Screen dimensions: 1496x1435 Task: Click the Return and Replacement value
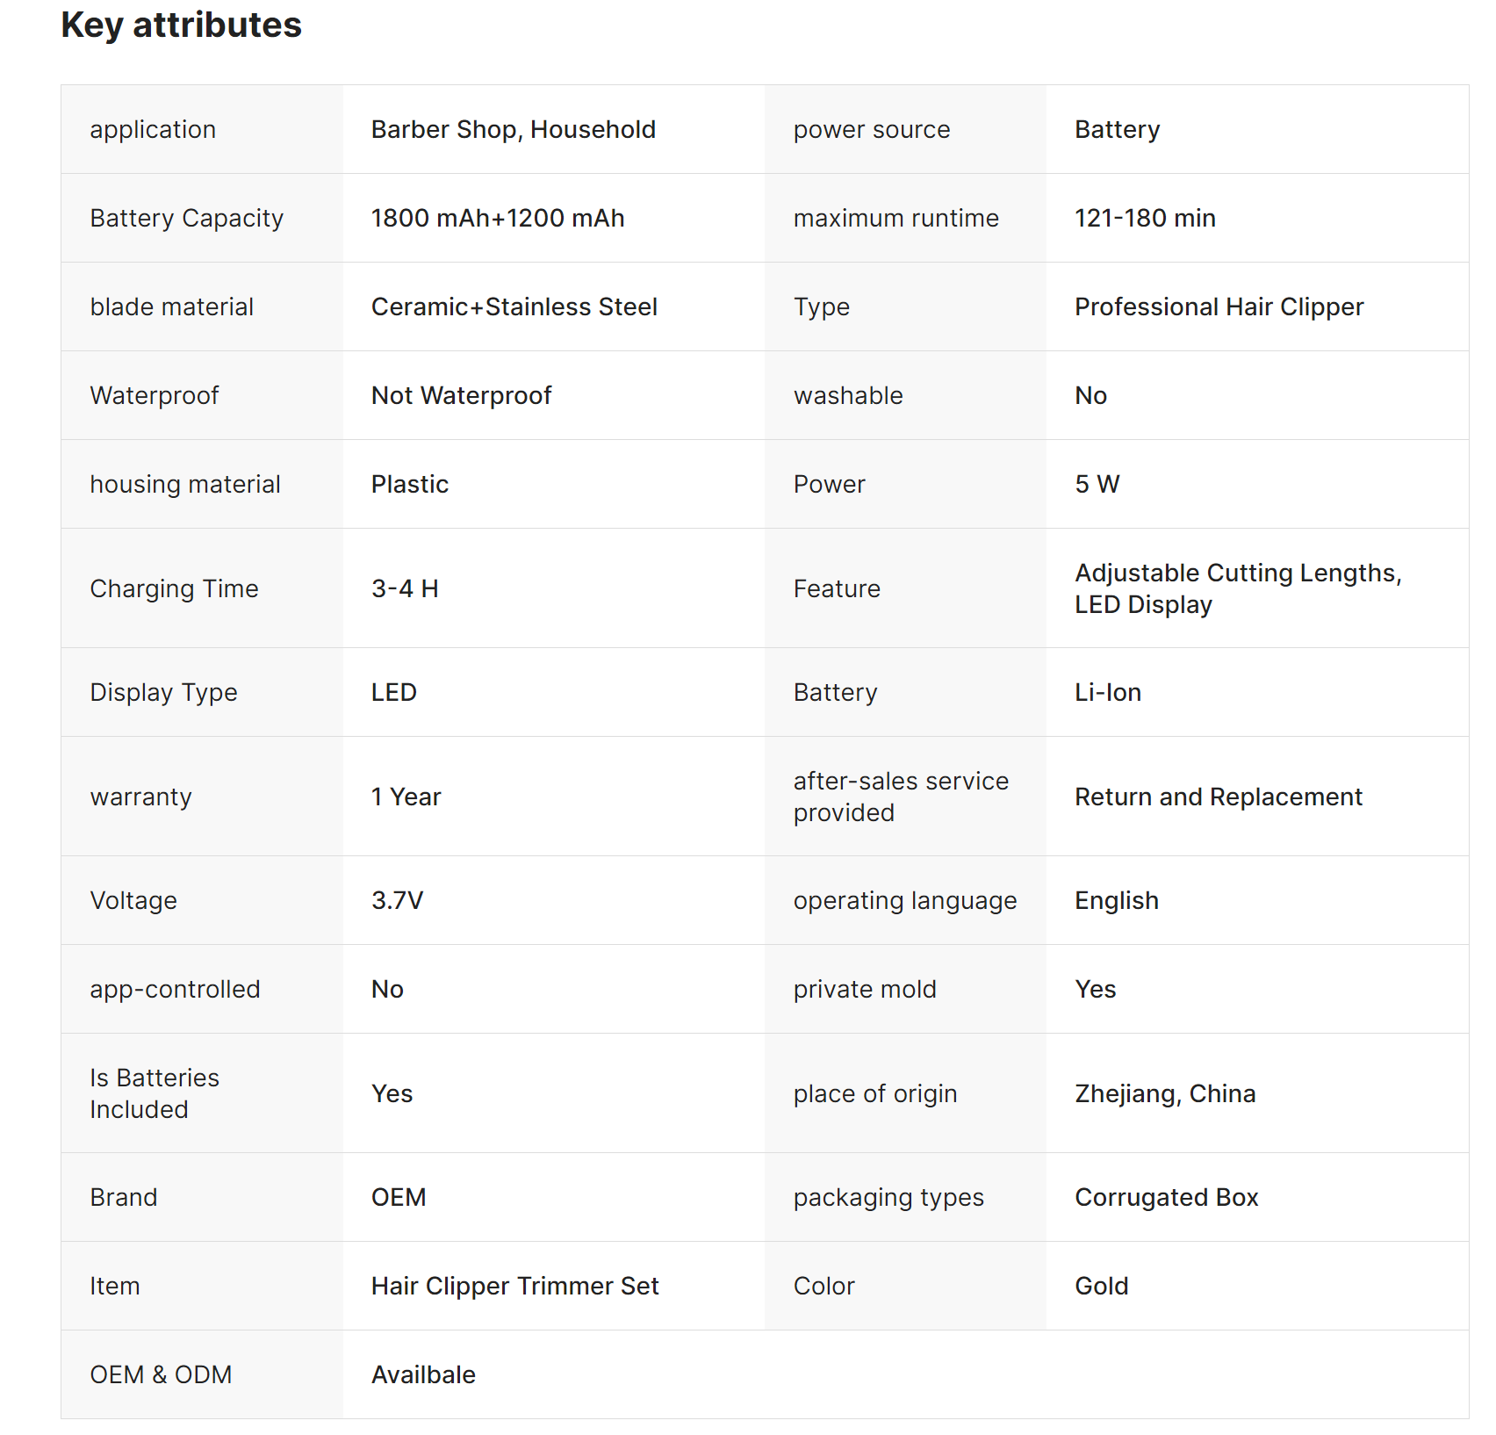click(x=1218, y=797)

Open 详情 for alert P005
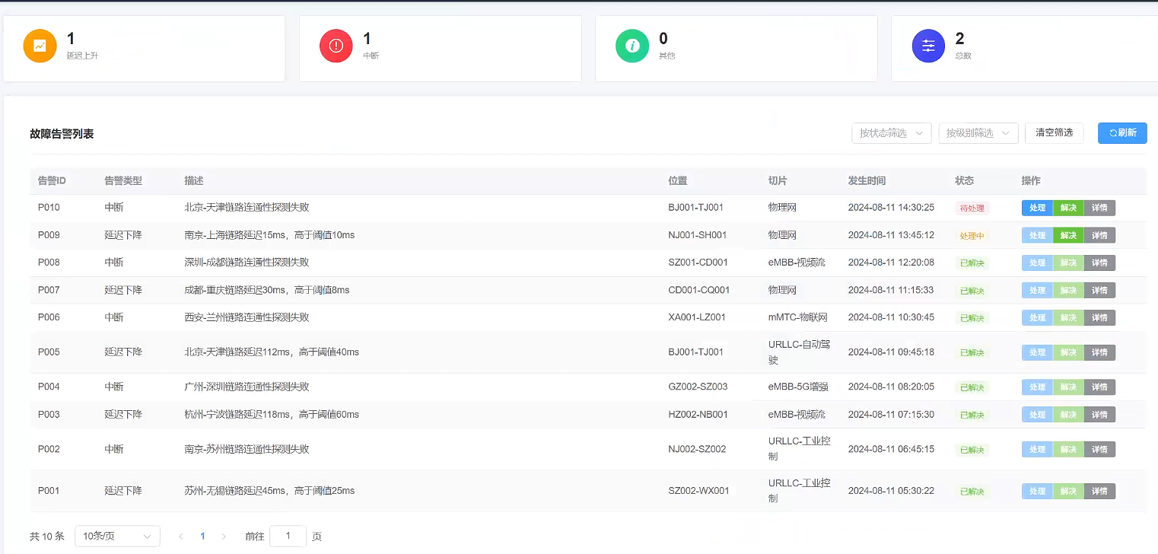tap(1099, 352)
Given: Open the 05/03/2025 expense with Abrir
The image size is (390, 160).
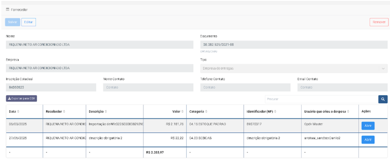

■ Task brief ■
Leave out the pictures and retype every line above exactly.

■ Answer to the exercise ■
Screen dimensions: 1496x1435 Task: Click the Return and Replacement value
click(x=1218, y=797)

Open 详情 for alert P005
tap(1099, 352)
Given: Open the 05/03/2025 expense with Abrir
The image size is (390, 160).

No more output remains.